## Your instructions
Each record below should be returned word for word, with no pictures included.

## Material provided
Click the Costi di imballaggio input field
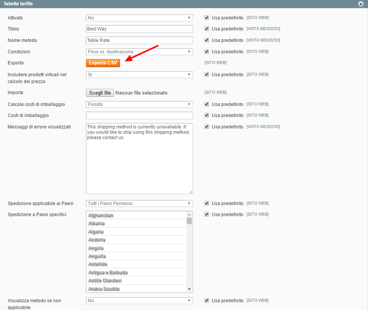368x311 pixels. 139,115
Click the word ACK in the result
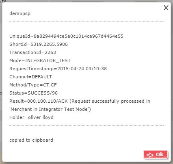Screen dimensions: 173x164 pyautogui.click(x=63, y=101)
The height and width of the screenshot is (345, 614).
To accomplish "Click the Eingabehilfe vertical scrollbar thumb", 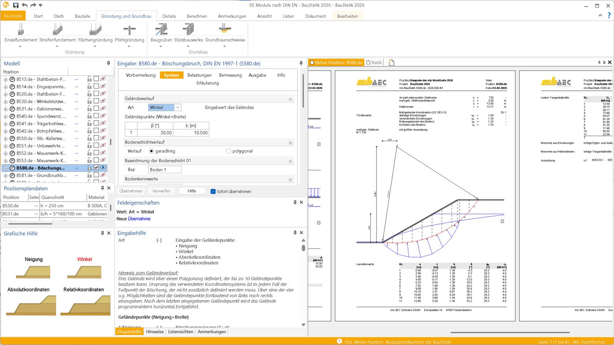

## Answer below
Click the Costi di imballaggio input field
368x311 pixels. 139,115
Click the word ACK in the result
Screen dimensions: 173x164 pyautogui.click(x=63, y=101)
The height and width of the screenshot is (345, 614).
To accomplish "Click the Eingabehilfe vertical scrollbar thumb", 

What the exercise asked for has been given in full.